The Nationalisation of Jewish Schools


Published: Severnaya Pravda No. 18, August 18, 1913. Signed: V. I.. Published according to the Severnaya Pravda text.
Source: Lenin Collected Works, Progress Publishers, 1977, Moscow, Volume 19, pages 307-308.
Translated: The Late George Hanna
Transcription\Markup: Unknown
Public Domain: Lenin Internet Archive (1901). You may freely copy, distribute, display and perform this work; as well as make derivative and commercial works. Please credit “Marxists Internet Archive” as your source.README


The politics of the government are soaked in the spirit of nationalism. Attempts are made to confer every kind of privilege upon the “ruling”, i.e., the Great-Russian nation, even though the Great Russians represent a minority of the population of Russia, to be exact, only 43 per cent.

Attempts are made to cut down still further the rights of all the other nations inhabiting Russia, to segregate one from the other and stir up enmity among them.

The extreme expression of present-day nationalism is the scheme for the nationalisation of Jewish schools. The scheme emanated from the educational officer of Odessa district, and has been sympathetically considered by the Ministry of Public “Education”. What does this nationalisation mean?

It means segregating the Jews into special Jewish schools (secondary schools).

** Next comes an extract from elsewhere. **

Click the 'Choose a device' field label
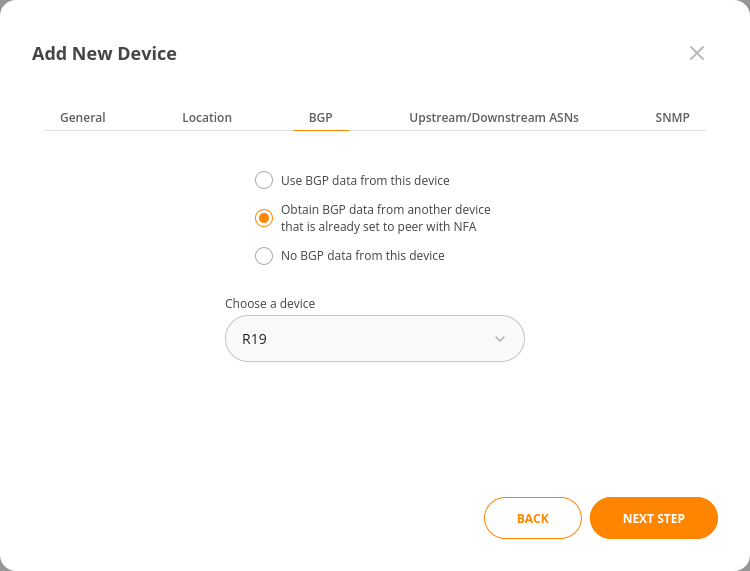 click(270, 303)
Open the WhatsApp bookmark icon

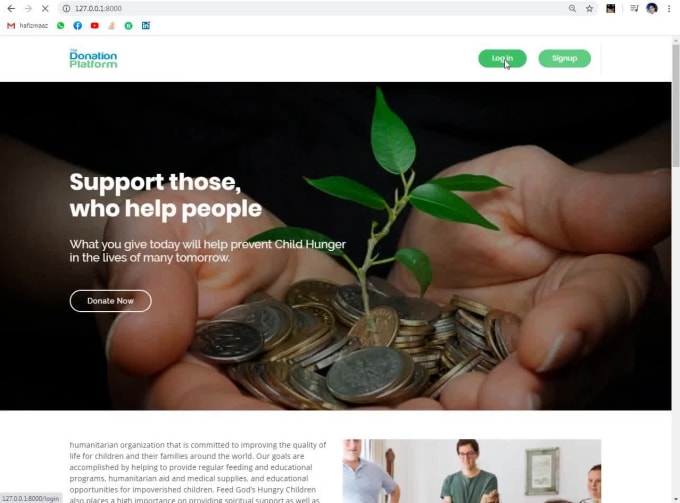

The doors of all other educational establishments—both private and state—are to be completely closed to the Jews. This “brilliant” plan is rounded off by the proposal to limit the number of pupils in the Jewish secondary schools to the notorious “quota”!

In all European countries such measures and laws against the Jews existed only in the dark centuries of the Middle Ages, with their Inquisition, the burning of heretics and similar delights. In Europe the Jews have long since been granted complete equality and are fusing more and more with the nations in whose midst they live.

The most harmful feature in our political life generally, and in the above scheme particularly, apart from the oppression and persecution of the Jews, is the striving to fan the flames of nationalism, to segregate the nationalities   in the state one from another, to increase their estrangement, to separate their schools.

The interests of the working class—as well as the interests of political liberty generally—require, on the contrary, the fullest equality of all the nationalities in the state without exception, and the elimination of every kind of barrier between the nations, the bringing together of children of all nations in the same schools, etc. Only by casting off every savage and foolish national prejudice, only by uniting the workers of all nations into one association, can the working class become a force, offer resistance to capitalism, and achieve a serious improvement in its living conditions.

Look at the capitalists! They try to inflame national strife among the “common people”, while they themselves manage their business affairs remarkably well—Russians, Ukrainians, Poles, Jews, and Germans together in one and the same corporation. Against the workers the capitalists of all nations and religions are united, but they strive to divide and weaken the workers by national strife!

This most harmful scheme for the nationalisation of the Jewish schools shows, incidentally, how mistaken is the plan for so—called “cultural-national autonomy”, i.e., the idea of taking education out of the hands of the state and handing it over to each nation separately. It is not this we should strive for, but for the unity of the workers of all nations in the struggle against all nationalism, in the struggle for a truly democratic common school and for political liberty generally. The example of the advanced countries of the world—say, Switzerland in Western Europe or Finland in Eastern Europe—shows us that only consistently-democratic state institutions ensure the most peaceable and human (not bestial) coexistence of various nationalities, without the artificial and harmful separation of education according to nationalities.